Mas como pagar? Com políticas de austeridade sobre toda a população.
A dívida pública dos Estados dos países pobres aumenta, os encargos públicos com a dívida aumentam e fazem pressão para que o Estado encolha, cortando-se no investimento público e nas suas despesas correntes - serviços de Saúde, de Educação, de protecção social, na Segurança, etc. - , degradando-se em consequência a sua economia, o que prejudicará ainda mais as contas públicas, o que faz com que o Estado se encontre cada vez mais fragilizado, a necessitar de novos "resgates" num momento de crise...
O "resgate" é o mecanismo de redistribuição invertida de rendimento em favor de quem mais tem e em prejuízo de quem menos tem.
É desta forma que a austeridade se auto-alimenta e reproduz. Como um vírus. O vírus não pára até matar o hospedeiro. Só que tudo está controlado: se o hospedeirofor bem comportado, o dono do vírus abranda o aperto; se for mal comportado, mantém a pressão, nunca soltando a trela apertada, com acentuados conselhos para que faça reformas estruturais.
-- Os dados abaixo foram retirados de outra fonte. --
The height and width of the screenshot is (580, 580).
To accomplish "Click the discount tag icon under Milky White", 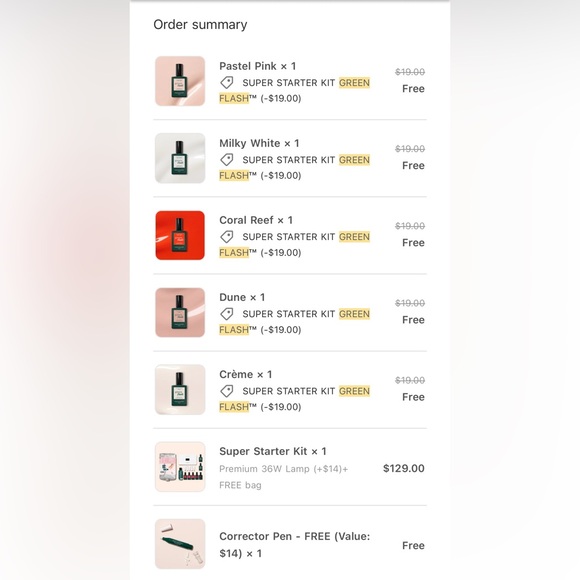I will pyautogui.click(x=227, y=160).
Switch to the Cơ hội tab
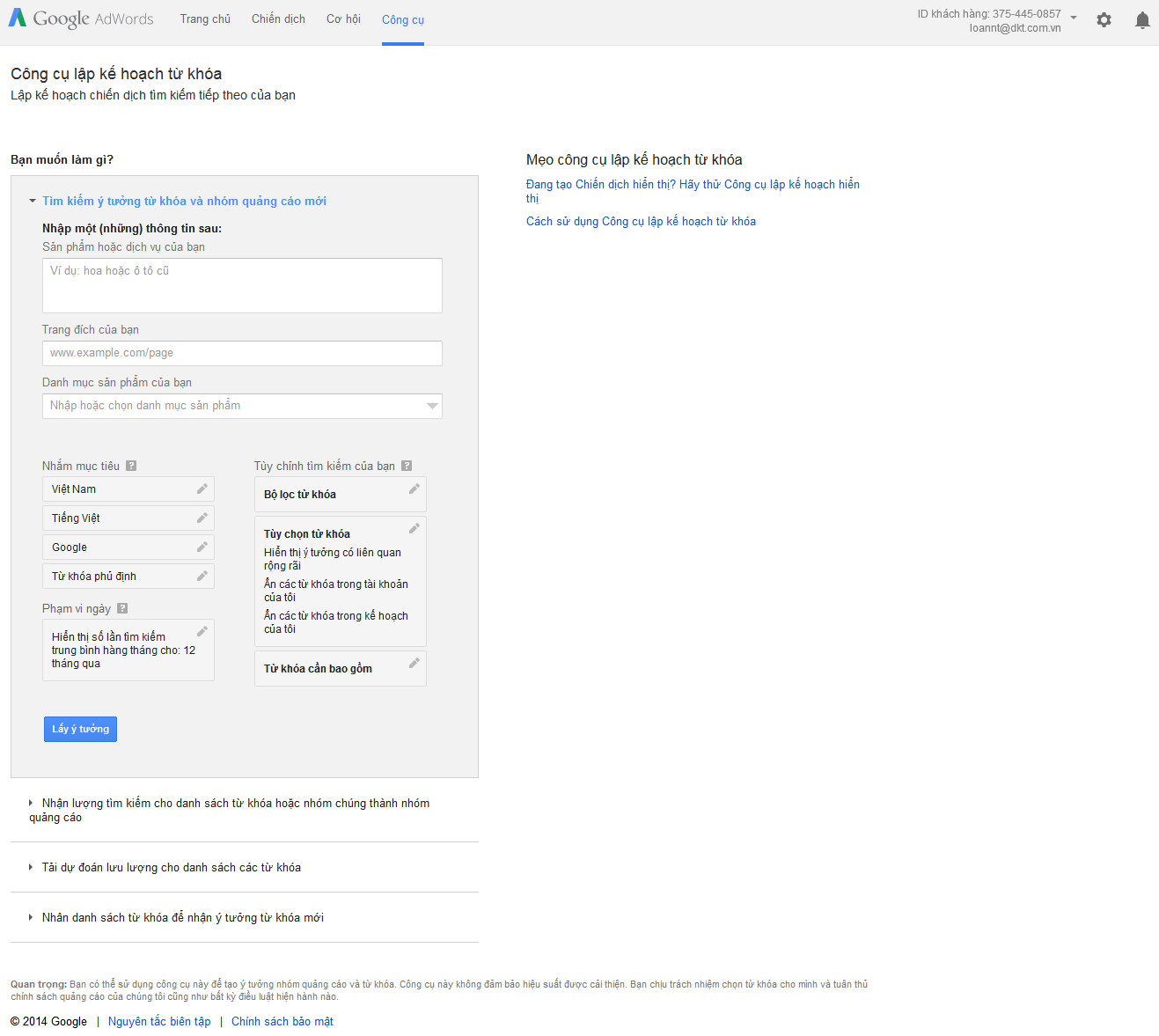The image size is (1159, 1036). (343, 19)

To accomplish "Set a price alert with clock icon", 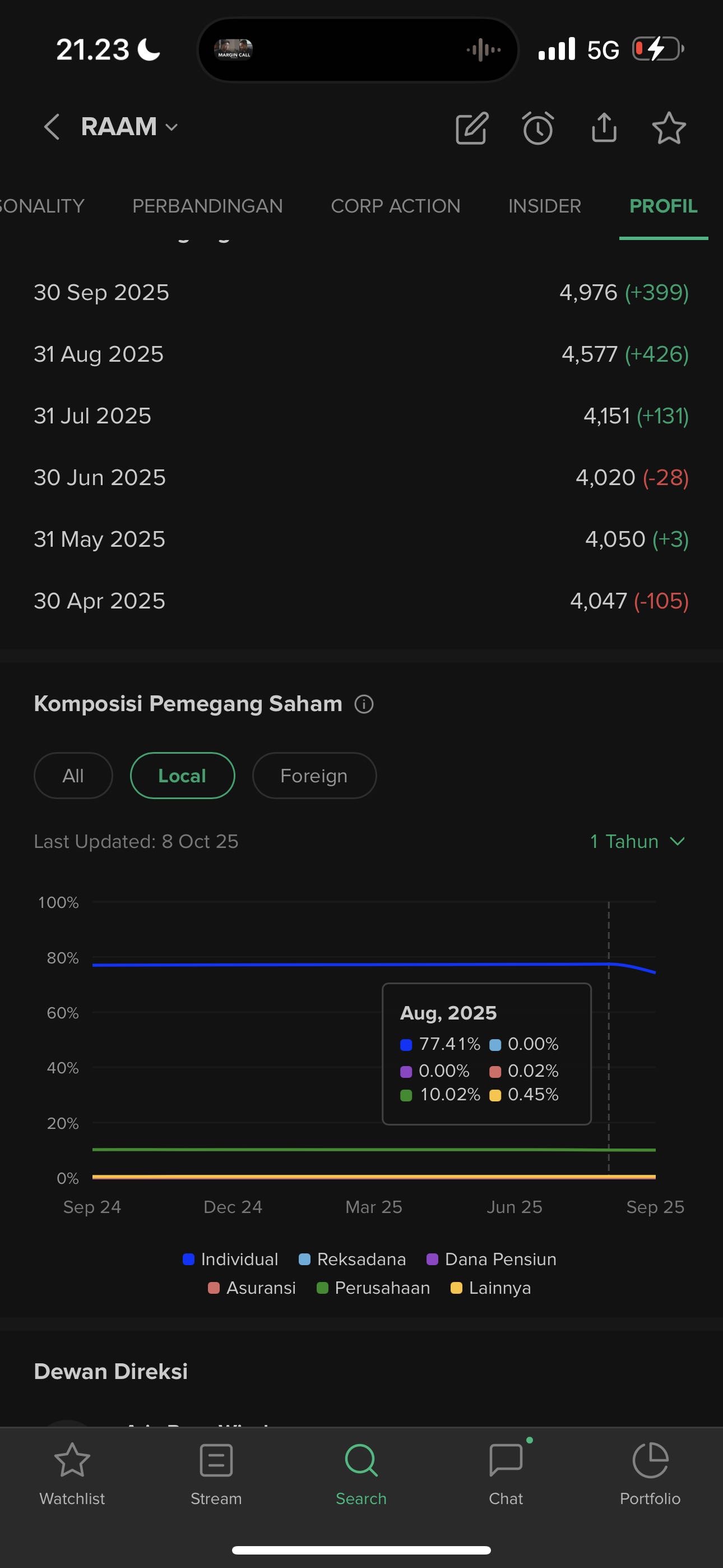I will [x=538, y=128].
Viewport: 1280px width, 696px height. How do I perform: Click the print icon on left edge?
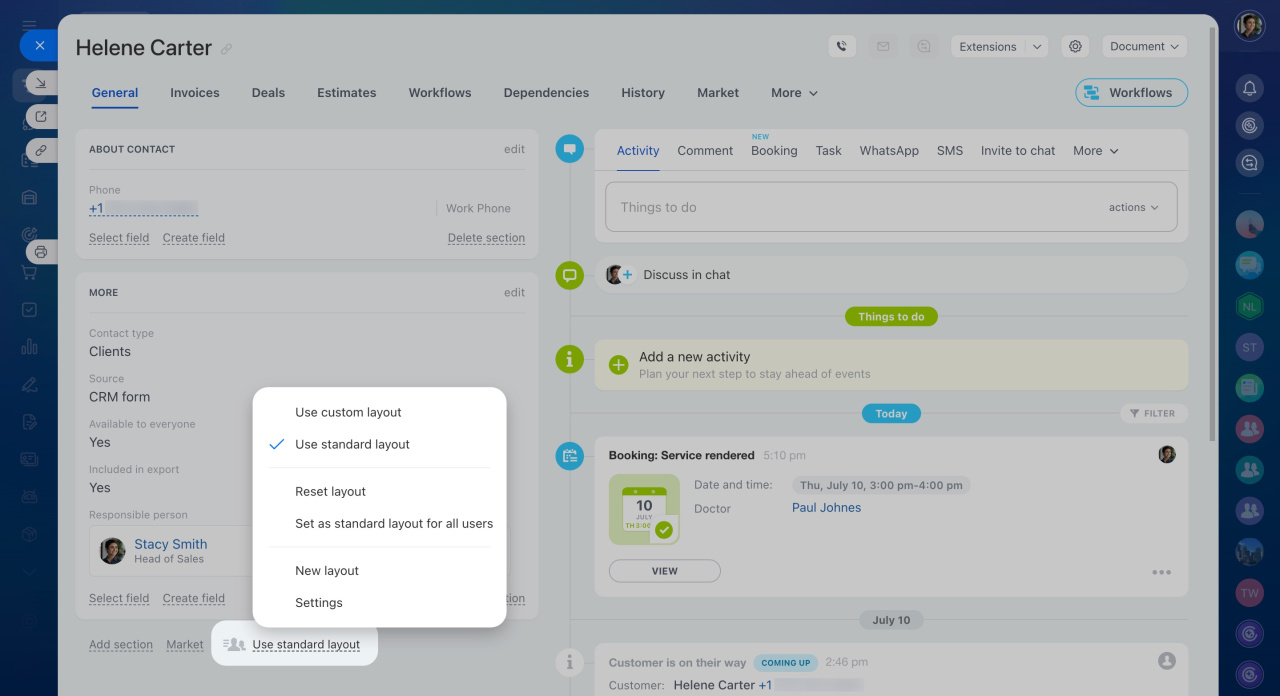coord(41,252)
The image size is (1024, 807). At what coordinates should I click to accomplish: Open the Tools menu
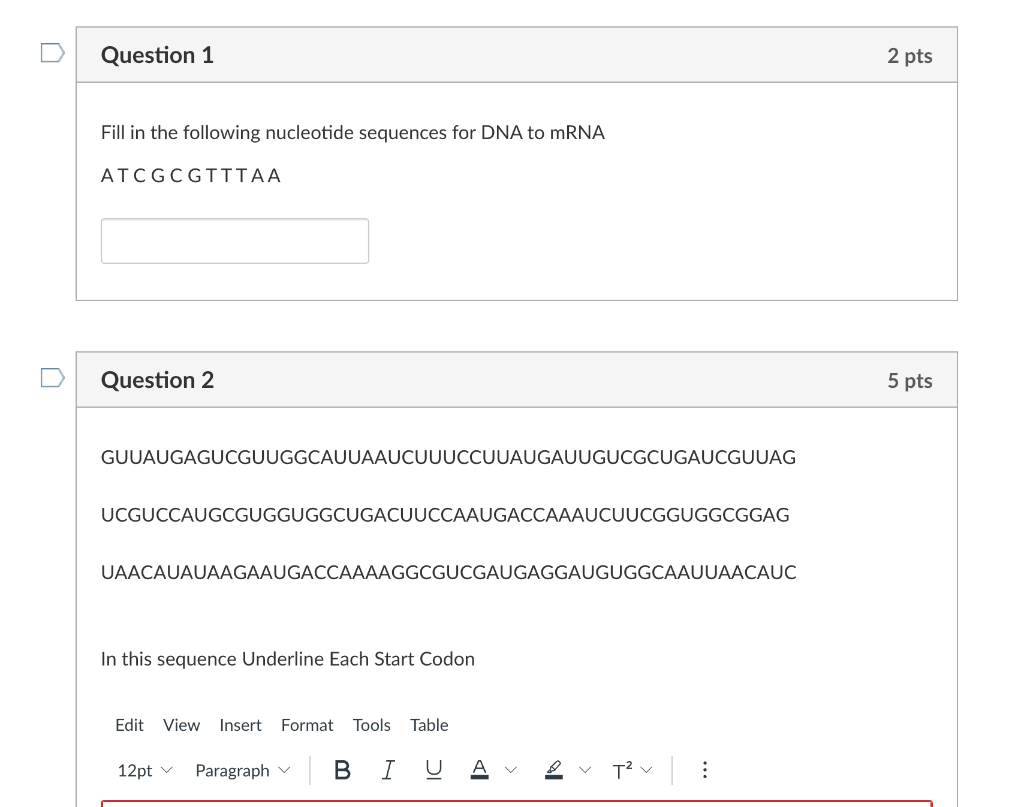[x=372, y=725]
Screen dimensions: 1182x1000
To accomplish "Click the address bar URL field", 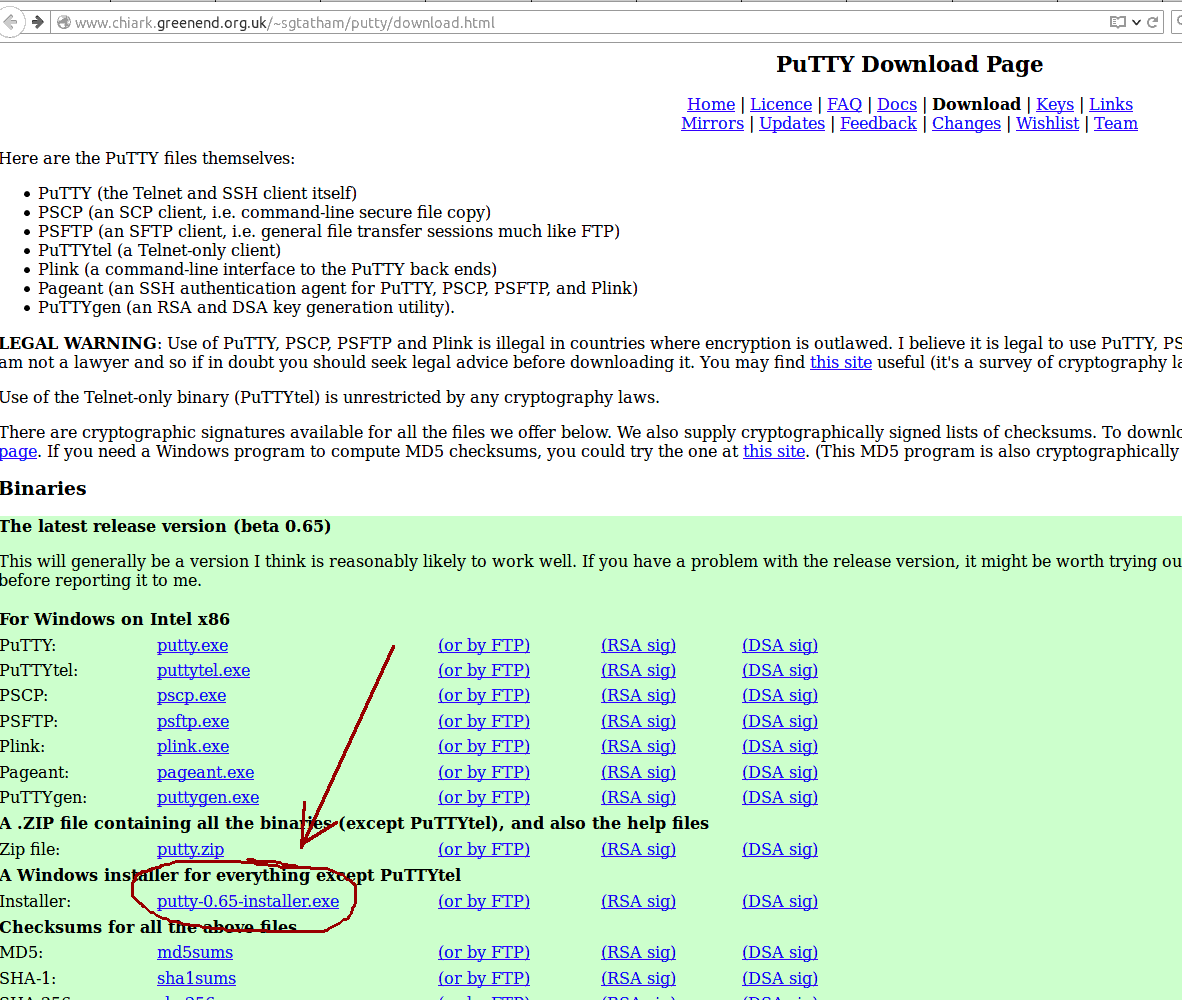I will 500,22.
A direita e a direita do PS sabem isto. A direita e a direita do PS contam ser bem comportados. Mas sabem que não podem fazer nada para colocar em perigo este ciclo de exploração dos países pobres pelos países ricos e, com ele, os rendimentos de quem lucra com isto. E por isso evitam discutir este imbróglio. Preferem submeter-se e fazer com que todos paguemos a quem tem interesse nisso.
Possivelmente, as pessoas honestas de direita ou da direita do PS pensam que assim protegem melhor os portugueses. Que evitam o fecho dos bancos e as bichas à frente de um Multibanco. Mas se os portugueses soubessem que é assim que pensam, tenderiam - acho - a votar de outra forma. Como o fizeram na Grécia, no referendo. Aliás, é por isso que, de cada vez que isso se torna possível, todas as instituições dos poderosos países chantageiam os povos para que não adoptem uma posição de força, de rompimento, que faria o carrocel parar de repente, com prejuízo para todos, mas também para os emprestadores... E há povos que se deixam chantagear e outros não.
Aliás, o problema é que cada vez menos o fazem. E tendem a votar na Europa, só que nos ditos populismos que tanto parecem - repito, parecem - assustar o status quo. Em face disso, e em desespero, defende-se uma reforma do sistema político - vulgo eleitoral - para que a direita - e a social-democracia de direita - vençam sempre. Nada de novo. Em Portugal, tivemos isso durante 48 anos.
Ora, se isto assusta realmente, mais valia que se actuasse sobre as causas do problema. E nos deixássemos de folclore. Porque se repetirmos as mesmas políticas, é provável que tenhamos os mesmos resultados.
Mas tanta teimosia em nada fazer, faz pensar se não é isso mesmo que se pretende: uma fragilização da democracia.